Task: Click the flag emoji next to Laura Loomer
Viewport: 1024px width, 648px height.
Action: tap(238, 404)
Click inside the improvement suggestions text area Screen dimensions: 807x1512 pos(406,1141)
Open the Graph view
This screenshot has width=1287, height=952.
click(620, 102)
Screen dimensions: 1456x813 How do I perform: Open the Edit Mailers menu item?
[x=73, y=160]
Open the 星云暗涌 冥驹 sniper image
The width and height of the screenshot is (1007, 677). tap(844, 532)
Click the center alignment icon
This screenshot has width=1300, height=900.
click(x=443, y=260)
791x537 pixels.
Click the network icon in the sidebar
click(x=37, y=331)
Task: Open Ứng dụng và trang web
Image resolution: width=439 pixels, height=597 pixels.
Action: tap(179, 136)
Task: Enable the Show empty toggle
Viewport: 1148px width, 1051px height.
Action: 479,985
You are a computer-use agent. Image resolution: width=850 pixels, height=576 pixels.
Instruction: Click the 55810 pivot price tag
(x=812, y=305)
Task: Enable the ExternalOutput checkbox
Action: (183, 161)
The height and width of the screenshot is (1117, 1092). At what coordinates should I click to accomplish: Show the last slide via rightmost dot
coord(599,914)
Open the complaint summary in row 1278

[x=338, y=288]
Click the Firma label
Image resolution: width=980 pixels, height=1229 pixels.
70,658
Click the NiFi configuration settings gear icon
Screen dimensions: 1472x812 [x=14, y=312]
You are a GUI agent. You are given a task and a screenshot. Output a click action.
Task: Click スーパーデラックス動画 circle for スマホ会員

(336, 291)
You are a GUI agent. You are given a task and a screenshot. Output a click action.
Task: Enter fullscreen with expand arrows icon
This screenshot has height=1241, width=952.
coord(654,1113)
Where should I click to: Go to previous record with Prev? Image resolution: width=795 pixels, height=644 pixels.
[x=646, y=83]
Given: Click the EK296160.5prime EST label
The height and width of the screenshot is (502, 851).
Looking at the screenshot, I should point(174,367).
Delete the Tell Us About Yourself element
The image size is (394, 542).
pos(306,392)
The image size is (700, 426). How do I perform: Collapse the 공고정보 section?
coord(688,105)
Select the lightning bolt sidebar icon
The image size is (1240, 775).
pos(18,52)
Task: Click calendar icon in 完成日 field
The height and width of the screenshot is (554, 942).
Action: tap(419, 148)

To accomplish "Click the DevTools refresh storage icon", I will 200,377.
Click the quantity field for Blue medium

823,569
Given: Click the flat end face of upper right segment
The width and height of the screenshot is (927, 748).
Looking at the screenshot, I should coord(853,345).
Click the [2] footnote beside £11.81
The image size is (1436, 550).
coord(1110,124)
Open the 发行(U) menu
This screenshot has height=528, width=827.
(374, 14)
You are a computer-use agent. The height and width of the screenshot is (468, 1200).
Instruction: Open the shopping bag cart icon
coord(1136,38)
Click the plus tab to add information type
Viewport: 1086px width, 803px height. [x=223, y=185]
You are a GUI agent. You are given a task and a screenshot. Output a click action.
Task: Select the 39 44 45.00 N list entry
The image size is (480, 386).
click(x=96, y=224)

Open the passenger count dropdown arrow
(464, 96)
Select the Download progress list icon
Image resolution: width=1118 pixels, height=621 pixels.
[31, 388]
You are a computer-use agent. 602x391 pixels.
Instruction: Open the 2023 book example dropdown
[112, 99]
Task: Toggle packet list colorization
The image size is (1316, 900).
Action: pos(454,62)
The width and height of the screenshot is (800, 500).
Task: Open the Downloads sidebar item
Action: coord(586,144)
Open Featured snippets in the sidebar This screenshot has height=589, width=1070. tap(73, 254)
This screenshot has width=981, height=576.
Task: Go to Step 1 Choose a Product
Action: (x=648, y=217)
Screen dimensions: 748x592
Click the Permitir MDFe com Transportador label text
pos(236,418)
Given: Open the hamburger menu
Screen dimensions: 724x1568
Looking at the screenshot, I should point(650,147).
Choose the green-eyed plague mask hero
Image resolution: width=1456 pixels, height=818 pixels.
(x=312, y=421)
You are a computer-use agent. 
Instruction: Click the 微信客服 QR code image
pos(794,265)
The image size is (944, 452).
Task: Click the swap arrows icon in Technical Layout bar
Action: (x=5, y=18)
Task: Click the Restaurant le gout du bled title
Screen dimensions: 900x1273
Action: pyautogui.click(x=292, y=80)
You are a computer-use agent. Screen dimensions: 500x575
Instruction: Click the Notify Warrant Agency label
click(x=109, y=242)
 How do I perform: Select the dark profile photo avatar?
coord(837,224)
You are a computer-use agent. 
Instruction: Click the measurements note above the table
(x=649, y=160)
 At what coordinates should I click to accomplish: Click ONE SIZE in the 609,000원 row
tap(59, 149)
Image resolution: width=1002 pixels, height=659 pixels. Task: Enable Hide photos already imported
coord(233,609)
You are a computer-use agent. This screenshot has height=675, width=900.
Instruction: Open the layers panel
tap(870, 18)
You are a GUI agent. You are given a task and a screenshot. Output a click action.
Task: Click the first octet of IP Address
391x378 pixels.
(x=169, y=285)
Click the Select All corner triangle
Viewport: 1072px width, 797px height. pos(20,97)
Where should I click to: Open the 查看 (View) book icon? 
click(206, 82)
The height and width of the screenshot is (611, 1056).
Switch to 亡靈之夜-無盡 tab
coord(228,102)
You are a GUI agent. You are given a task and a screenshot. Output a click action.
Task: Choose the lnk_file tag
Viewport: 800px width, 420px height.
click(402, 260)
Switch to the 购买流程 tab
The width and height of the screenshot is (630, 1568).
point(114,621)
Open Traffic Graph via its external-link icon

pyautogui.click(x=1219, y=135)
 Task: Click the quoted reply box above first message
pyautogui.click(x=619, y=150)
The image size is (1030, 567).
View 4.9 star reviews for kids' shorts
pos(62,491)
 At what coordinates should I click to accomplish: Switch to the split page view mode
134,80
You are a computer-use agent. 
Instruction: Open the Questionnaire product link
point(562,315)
+===+
→ **Problem to solve**: The records above should be repeated in full, exactly as given.

→ **Reply to the task**:
Task: Click the flag emoji next to Laura Loomer
Viewport: 1024px width, 648px height.
Action: tap(238, 404)
Click inside the improvement suggestions text area Screen dimensions: 807x1512 pos(406,1141)
Open the Graph view
This screenshot has width=1287, height=952.
click(620, 102)
Screen dimensions: 1456x813 How do I perform: Open the Edit Mailers menu item?
[x=73, y=160]
Open the 星云暗涌 冥驹 sniper image
The width and height of the screenshot is (1007, 677). tap(844, 532)
Click the center alignment icon
This screenshot has width=1300, height=900.
click(x=443, y=260)
791x537 pixels.
Click the network icon in the sidebar
click(x=37, y=331)
Task: Open Ứng dụng và trang web
Image resolution: width=439 pixels, height=597 pixels.
Action: tap(179, 136)
Task: Enable the Show empty toggle
Viewport: 1148px width, 1051px height.
Action: 479,985
You are a computer-use agent. Image resolution: width=850 pixels, height=576 pixels.
Instruction: Click the 55810 pivot price tag
(x=812, y=305)
Task: Enable the ExternalOutput checkbox
Action: (183, 161)
The height and width of the screenshot is (1117, 1092). At what coordinates should I click to accomplish: Show the last slide via rightmost dot
coord(599,914)
Open the complaint summary in row 1278

[x=338, y=288]
Click the Firma label
Image resolution: width=980 pixels, height=1229 pixels.
70,658
Click the NiFi configuration settings gear icon
Screen dimensions: 1472x812 [x=14, y=312]
You are a GUI agent. You are given a task and a screenshot. Output a click action.
Task: Click スーパーデラックス動画 circle for スマホ会員

(336, 291)
You are a GUI agent. You are given a task and a screenshot. Output a click action.
Task: Enter fullscreen with expand arrows icon
This screenshot has height=1241, width=952.
coord(654,1113)
Where should I click to: Go to previous record with Prev? Image resolution: width=795 pixels, height=644 pixels.
[x=646, y=83]
Given: Click the EK296160.5prime EST label
The height and width of the screenshot is (502, 851).
Looking at the screenshot, I should point(174,367).
Delete the Tell Us About Yourself element
The image size is (394, 542).
pos(306,392)
The image size is (700, 426). How do I perform: Collapse the 공고정보 section?
coord(688,105)
Select the lightning bolt sidebar icon
The image size is (1240, 775).
pos(18,52)
Task: Click calendar icon in 完成日 field
The height and width of the screenshot is (554, 942).
Action: tap(419, 148)

To accomplish "Click the DevTools refresh storage icon", I will 200,377.
Click the quantity field for Blue medium

823,569
Given: Click the flat end face of upper right segment
The width and height of the screenshot is (927, 748).
Looking at the screenshot, I should coord(853,345).
Click the [2] footnote beside £11.81
The image size is (1436, 550).
coord(1110,124)
Open the 发行(U) menu
This screenshot has height=528, width=827.
(374, 14)
You are a computer-use agent. The height and width of the screenshot is (468, 1200).
Instruction: Open the shopping bag cart icon
coord(1136,38)
Click the plus tab to add information type
Viewport: 1086px width, 803px height. [x=223, y=185]
You are a GUI agent. You are given a task and a screenshot. Output a click action.
Task: Select the 39 44 45.00 N list entry
The image size is (480, 386).
click(x=96, y=224)

Open the passenger count dropdown arrow
(464, 96)
Select the Download progress list icon
Image resolution: width=1118 pixels, height=621 pixels.
[31, 388]
You are a computer-use agent. 602x391 pixels.
Instruction: Open the 2023 book example dropdown
[112, 99]
Task: Toggle packet list colorization
The image size is (1316, 900).
Action: pos(454,62)
The width and height of the screenshot is (800, 500).
Task: Open the Downloads sidebar item
Action: coord(586,144)
Open Featured snippets in the sidebar This screenshot has height=589, width=1070. tap(73, 254)
This screenshot has width=981, height=576.
Task: Go to Step 1 Choose a Product
Action: (x=648, y=217)
Screen dimensions: 748x592
Click the Permitir MDFe com Transportador label text
pos(236,418)
Given: Open the hamburger menu
Screen dimensions: 724x1568
Looking at the screenshot, I should point(650,147).
Choose the green-eyed plague mask hero
Image resolution: width=1456 pixels, height=818 pixels.
(x=312, y=421)
You are a computer-use agent. 
Instruction: Click the 微信客服 QR code image
pos(794,265)
The image size is (944, 452).
Task: Click the swap arrows icon in Technical Layout bar
Action: (x=5, y=18)
Task: Click the Restaurant le gout du bled title
Screen dimensions: 900x1273
Action: pyautogui.click(x=292, y=80)
You are a computer-use agent. Screen dimensions: 500x575
Instruction: Click the Notify Warrant Agency label
click(x=109, y=242)
 How do I perform: Select the dark profile photo avatar?
coord(837,224)
You are a computer-use agent. 
Instruction: Click the measurements note above the table
(x=649, y=160)
 At what coordinates should I click to accomplish: Click ONE SIZE in the 609,000원 row
tap(59, 149)
Image resolution: width=1002 pixels, height=659 pixels. Task: Enable Hide photos already imported
coord(233,609)
You are a computer-use agent. This screenshot has height=675, width=900.
Instruction: Open the layers panel
tap(870, 18)
You are a GUI agent. You are given a task and a screenshot. Output a click action.
Task: Click the first octet of IP Address
391x378 pixels.
(x=169, y=285)
Click the Select All corner triangle
Viewport: 1072px width, 797px height. pos(20,97)
Where should I click to: Open the 查看 (View) book icon? 
click(206, 82)
The height and width of the screenshot is (611, 1056).
Switch to 亡靈之夜-無盡 tab
coord(228,102)
You are a GUI agent. You are given a task and a screenshot. Output a click action.
Task: Choose the lnk_file tag
Viewport: 800px width, 420px height.
click(402, 260)
Switch to the 购买流程 tab
The width and height of the screenshot is (630, 1568).
point(114,621)
Open Traffic Graph via its external-link icon

pyautogui.click(x=1219, y=135)
 Task: Click the quoted reply box above first message
pyautogui.click(x=619, y=150)
The image size is (1030, 567).
View 4.9 star reviews for kids' shorts
pos(62,491)
 At what coordinates should I click to accomplish: Switch to the split page view mode
134,80
You are a computer-use agent. 
Instruction: Open the Questionnaire product link
point(562,315)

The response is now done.